→ Set problem
Retype the lines of the listing that run from the line containing "Select the Interior Diameter attribute label" through the end of the listing, inclusive, with no changes.

→ Input records
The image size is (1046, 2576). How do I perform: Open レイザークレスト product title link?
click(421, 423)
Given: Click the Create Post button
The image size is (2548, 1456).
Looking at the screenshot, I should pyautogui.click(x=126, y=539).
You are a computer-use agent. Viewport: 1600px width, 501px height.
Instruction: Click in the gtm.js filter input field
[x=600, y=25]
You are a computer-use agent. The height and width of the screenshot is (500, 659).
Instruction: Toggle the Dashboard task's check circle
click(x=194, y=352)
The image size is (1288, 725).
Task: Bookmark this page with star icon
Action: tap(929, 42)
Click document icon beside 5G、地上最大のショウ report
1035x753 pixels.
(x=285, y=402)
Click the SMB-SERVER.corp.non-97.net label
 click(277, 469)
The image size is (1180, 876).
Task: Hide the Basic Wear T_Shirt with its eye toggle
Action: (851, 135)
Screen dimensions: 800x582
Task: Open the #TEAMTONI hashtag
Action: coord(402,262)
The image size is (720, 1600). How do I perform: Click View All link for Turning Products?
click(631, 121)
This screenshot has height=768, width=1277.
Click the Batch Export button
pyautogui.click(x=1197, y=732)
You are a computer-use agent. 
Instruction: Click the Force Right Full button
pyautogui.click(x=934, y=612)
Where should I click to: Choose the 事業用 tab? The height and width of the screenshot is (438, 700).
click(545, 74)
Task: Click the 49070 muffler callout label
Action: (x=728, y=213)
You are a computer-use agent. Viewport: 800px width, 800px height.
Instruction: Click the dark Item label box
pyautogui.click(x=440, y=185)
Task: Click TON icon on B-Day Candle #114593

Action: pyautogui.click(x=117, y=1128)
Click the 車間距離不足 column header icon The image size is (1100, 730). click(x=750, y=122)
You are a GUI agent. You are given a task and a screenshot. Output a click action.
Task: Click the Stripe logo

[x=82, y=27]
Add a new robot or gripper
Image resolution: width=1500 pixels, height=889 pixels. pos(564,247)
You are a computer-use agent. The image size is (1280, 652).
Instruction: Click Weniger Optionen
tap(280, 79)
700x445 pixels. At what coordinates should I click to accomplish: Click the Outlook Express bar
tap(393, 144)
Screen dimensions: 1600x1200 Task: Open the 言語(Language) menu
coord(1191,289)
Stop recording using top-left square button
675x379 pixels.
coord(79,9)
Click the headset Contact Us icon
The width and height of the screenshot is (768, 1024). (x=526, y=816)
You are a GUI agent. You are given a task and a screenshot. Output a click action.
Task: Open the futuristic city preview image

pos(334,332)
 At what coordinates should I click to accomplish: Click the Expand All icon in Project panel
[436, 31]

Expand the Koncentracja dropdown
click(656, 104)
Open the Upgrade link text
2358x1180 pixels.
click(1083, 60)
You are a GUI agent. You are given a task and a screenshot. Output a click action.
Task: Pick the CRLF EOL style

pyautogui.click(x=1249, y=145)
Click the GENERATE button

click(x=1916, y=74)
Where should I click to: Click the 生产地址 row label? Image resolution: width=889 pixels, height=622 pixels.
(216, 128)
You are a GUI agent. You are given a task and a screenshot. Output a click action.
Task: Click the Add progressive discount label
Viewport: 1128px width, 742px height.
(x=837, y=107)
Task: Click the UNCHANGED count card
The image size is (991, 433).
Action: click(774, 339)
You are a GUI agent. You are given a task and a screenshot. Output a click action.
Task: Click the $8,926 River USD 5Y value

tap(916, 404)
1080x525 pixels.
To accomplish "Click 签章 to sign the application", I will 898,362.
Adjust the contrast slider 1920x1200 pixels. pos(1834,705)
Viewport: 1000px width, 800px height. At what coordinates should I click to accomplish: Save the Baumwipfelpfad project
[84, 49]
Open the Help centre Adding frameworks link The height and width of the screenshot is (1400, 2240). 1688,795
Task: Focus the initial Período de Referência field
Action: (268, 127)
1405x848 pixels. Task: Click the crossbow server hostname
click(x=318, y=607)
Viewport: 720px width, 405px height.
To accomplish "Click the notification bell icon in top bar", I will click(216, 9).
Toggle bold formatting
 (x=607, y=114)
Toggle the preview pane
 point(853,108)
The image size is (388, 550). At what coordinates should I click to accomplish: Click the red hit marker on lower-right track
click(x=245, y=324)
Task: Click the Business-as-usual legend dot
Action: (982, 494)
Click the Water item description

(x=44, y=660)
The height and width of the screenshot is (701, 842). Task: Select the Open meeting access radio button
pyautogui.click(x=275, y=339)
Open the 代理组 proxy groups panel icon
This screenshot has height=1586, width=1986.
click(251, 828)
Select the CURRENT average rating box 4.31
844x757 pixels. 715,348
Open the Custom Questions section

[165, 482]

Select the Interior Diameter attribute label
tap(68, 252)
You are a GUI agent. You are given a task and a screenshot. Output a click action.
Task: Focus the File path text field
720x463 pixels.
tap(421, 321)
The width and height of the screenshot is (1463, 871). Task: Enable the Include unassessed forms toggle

→ Written solution
Select the Interior Diameter attribute label
tap(68, 252)
You are a GUI agent. You are given a task and a screenshot. Output a click action.
Task: Focus the File path text field
720x463 pixels.
tap(421, 321)
The width and height of the screenshot is (1463, 871). Task: Enable the Include unassessed forms toggle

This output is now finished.